Era il tempo della vendemmia.
Nelle vie del paese rimanevano solo poche zie e qualche vecchio da letto. Le famiglie, invece, dal padre del padre al picciriddu da latte di minna si stringevano nelle stanze delle campagne.
Già dal canto del gallo a decina tra i vigneti. C’erano le nonne dai culi grossi di biscotti fatti in casa, c’erano i nonni che nel taschino si tenevano i coltellini.
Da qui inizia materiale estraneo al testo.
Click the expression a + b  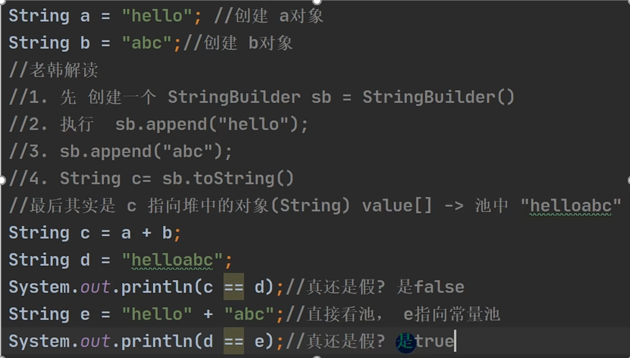click(147, 233)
C’erano le mamme e le zie, quelle maritate e quelle schette, con il fadale dalle tasche sempre piene di qualcosa e che sembravano non svuotarsi mai anche a tirare fuori sempre qualcosa.
Ad uno ad uno i grappoli viola con i loro acini gonfi di succo riempivano le ceste di vimini intrecciato. I picciriddi a mani nude con gli stivaletti di gomma ai piedi ne raccoglievano qualcuno con tanto amore, che il nonno così aveva detto.
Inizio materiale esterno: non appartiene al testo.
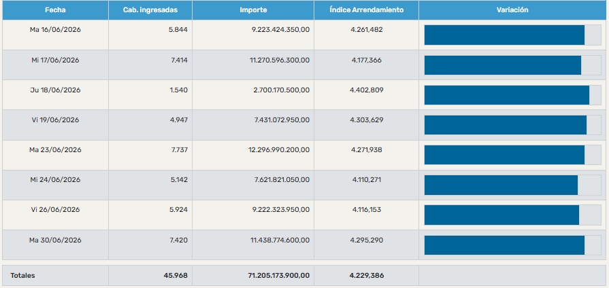Select the Importe column header
The height and width of the screenshot is (288, 609).
pos(253,10)
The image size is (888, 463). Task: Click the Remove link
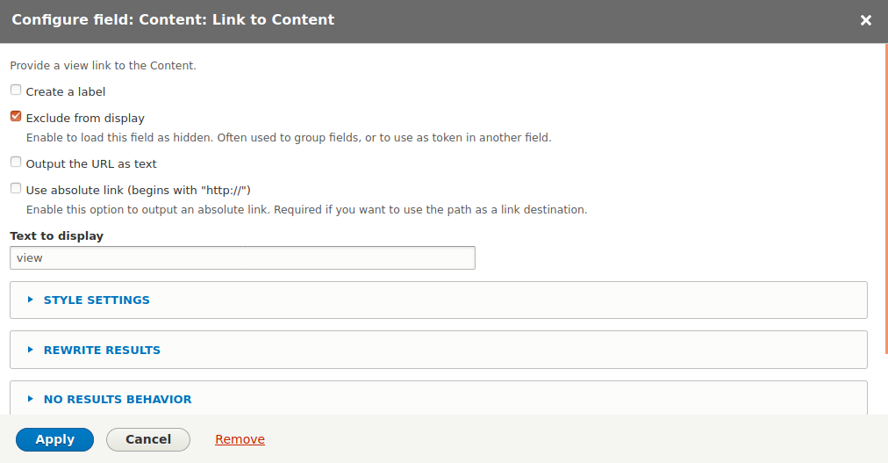point(240,439)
Quando non ce n’erano più aggrappati alla pianta, allora tra risate di bocche larghe di chiacchiere e ritornelli di cantate tramandate, con braccia forti il nonno, lo zio e il papà caricavano le ceste e di passo a passo, quasi in una danza tribale fino al palmento dove con piedi nudi cominciava uno tra i balli più belli e chiassosi che io abbia mai ballato.
Non si poteva fare altro che marciare e non si voleva, per la verità, fare altro.
L’odore era quello del mosto: così potente che sembravano ubriacarsi i bambini mentre respiravano con le loro guance rosse e le unghia annerite.
Qualche nonna nelle pentole intanto lasciava che le carote e le patate, il sedano e il pomodoro, le cipolle e i fagioli cuocessero lentamente per fare pieni di minestroni i piatti. Il vino, quello della vendemmia dell’anno andato, il formaggio del latte munto da qualche mese, se ne stavano sulla tovaglia rattoppata, sempre la stessa ormai da tanti anni. Era distesa lunghissima con i fiorellini azzurri o rosa sulla tavola più grande che esista. E attorno non saprei con precisione, allora io non sapevo contare, ma a volerne dare conto, almeno una trentina di sedie. Ah, ce ne fosse stata una uguale all’altra. Tutte, dico tutte, diverse.
Era solo trascorso mezzogiorno e attorno a quella tavola sedevano tutti. Con i mestoli in alluminio i piatti iniziavano a riempirsi e il vapore del minestrone che si levava appannava gli occhiali del nonno. Una preghiera e così sia, chè Dio non ha mai lasciato digiuno nessuno. Cucchiai in mano e le bocche si aprivano. Che sapore aveva quel minestrone!
Riempiva le pance e riempiva i cuori. Ed oggi a pensarci riempie di pensieri buoni la testa.
Gli occhi sembrano rivedere, rivederla la mia grande famiglia, rivedere quelle facce segnate da rughe, sporcate dal sudore della vendemmia e dalla polvere della campagna; rivederle belle ma così belle che a me pare avere visto capolavori di artista di genio.
Belle facce nei loro sorrisi larghi, nelle loro bocche da buone parole, negli sguardi leggeri di vita vissuta.
Che sapore aveva quel minestrone! Che sapore quella vita! Quella vita …che è stata, grazie a Dio, proprio la mia.